Exercise goal - Turn every entry below into a numbered list, one line per number, and drop the blank lines.
··· Data for this task
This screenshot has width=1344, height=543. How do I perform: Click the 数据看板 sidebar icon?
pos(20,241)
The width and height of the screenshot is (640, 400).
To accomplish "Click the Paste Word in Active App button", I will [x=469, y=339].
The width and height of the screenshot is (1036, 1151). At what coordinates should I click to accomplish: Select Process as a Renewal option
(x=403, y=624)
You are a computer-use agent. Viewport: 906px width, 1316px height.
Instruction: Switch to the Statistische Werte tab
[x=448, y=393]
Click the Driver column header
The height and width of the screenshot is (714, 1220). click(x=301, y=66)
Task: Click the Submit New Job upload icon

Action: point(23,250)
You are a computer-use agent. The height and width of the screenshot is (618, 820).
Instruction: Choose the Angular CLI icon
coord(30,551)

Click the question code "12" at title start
······
Output for this exercise -
1. This screenshot has width=1344, height=543. How do I perform: Click the 数据看板 sidebar icon?
2. pos(20,241)
3. The width and height of the screenshot is (640, 400).
4. To accomplish "Click the Paste Word in Active App button", I will [x=469, y=339].
5. The width and height of the screenshot is (1036, 1151). At what coordinates should I click to accomplish: Select Process as a Renewal option
6. (x=403, y=624)
7. You are a computer-use agent. Viewport: 906px width, 1316px height.
8. Instruction: Switch to the Statistische Werte tab
9. [x=448, y=393]
10. Click the Driver column header
11. The height and width of the screenshot is (714, 1220). click(x=301, y=66)
12. Task: Click the Submit New Job upload icon
13. Action: point(23,250)
14. You are a computer-use agent. The height and width of the screenshot is (618, 820).
15. Instruction: Choose the Angular CLI icon
16. coord(30,551)
17. Click the question code "12" at title start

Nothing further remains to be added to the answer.